The consumer purchased a car from a dealer, and a financer loaned him money for the purchase. The financer took a security interest in the car. The security agreement included a standard after-acquired property clause claiming an interest in the consumer’s property “whether now owned or hereafter acquired.” After owning the car for a few years, the consumer spent $5 000 to buy a new engine and new transmission for the car. Six months later, the consumer defaulted on his original car loan, and the financer now seeks to repossess the car. Can the financer rely on the after-acquired property clause in order to repossess not only the car in its original condition but also the newly added components, namely the engine and new transmission?
Yes. Since the engine and transmission likely qualify as accessions under Article 9, the courts will likely enforce the after-acquired property clause and recognize the security interest in the new engine and transmission.
After-acquired property clauses are often included in the consumer credit contracts, but they are not always enforceable against the consumers under article 9. In general, the clause will only be enforced if the consumer purchased the new property within ten days after receiving the loan. There is one exception, however, for the consumer goods that qualify as accessions. For accessions, the courts will often enforce the clause and recognize a security interest in the newly added item.
The term “accession” originally comes from the common law doctrine of accession. The traditional rule applies when two separate goods become so integrally attached to each other that they become part of one new whole. In that case, the title to the resulting product goes to the owner of the larger or the principal good. Accordingly, the courts have found that the owner of a piece of clothing acquired title to gold embroidery later added to the clothing. The embroidery could not be removed without damaging the piece of clothing or incurring substantial expense. The courts thus concluded that the gold thread acceded to—in effect, became a part of—the clothing.

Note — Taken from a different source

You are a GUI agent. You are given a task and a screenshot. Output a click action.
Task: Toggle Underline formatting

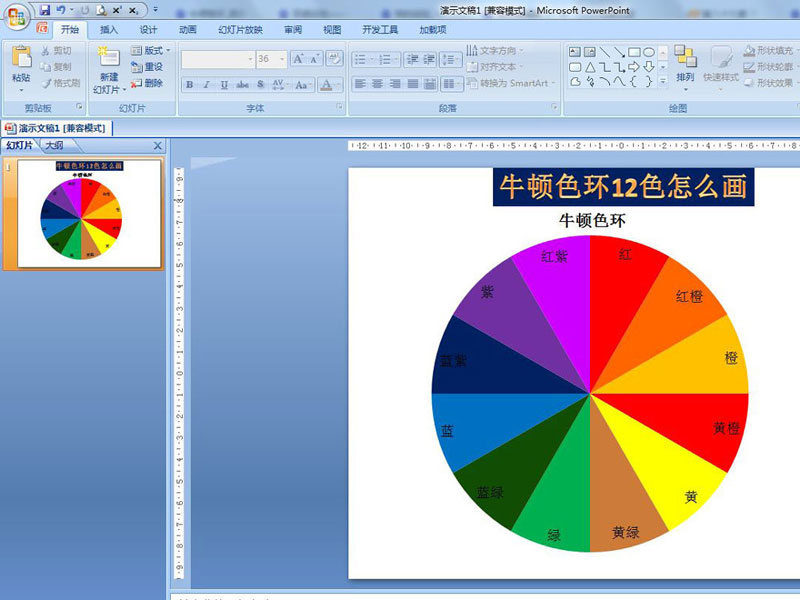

Article 9 has incorporated the term “accession” for secured transactions. However, it appears to have expanded its meaning. Today, accessions include any goods that are installed in or affixed to a larger principal good. Specifically, the UCC defines the term to include any good “physically united with other goods in such a manner that the identity of the original goods is not lost.” For example, an icemaker is physically united with a refrigerator, and thus, the court has recognized that it would qualify as an accession under the Code. Similarly, the consumer’s new engine and transmission have been physically united with the car, and thus will likely qualify as accessions. Accordingly, the after-acquired property clause will likely be enforced.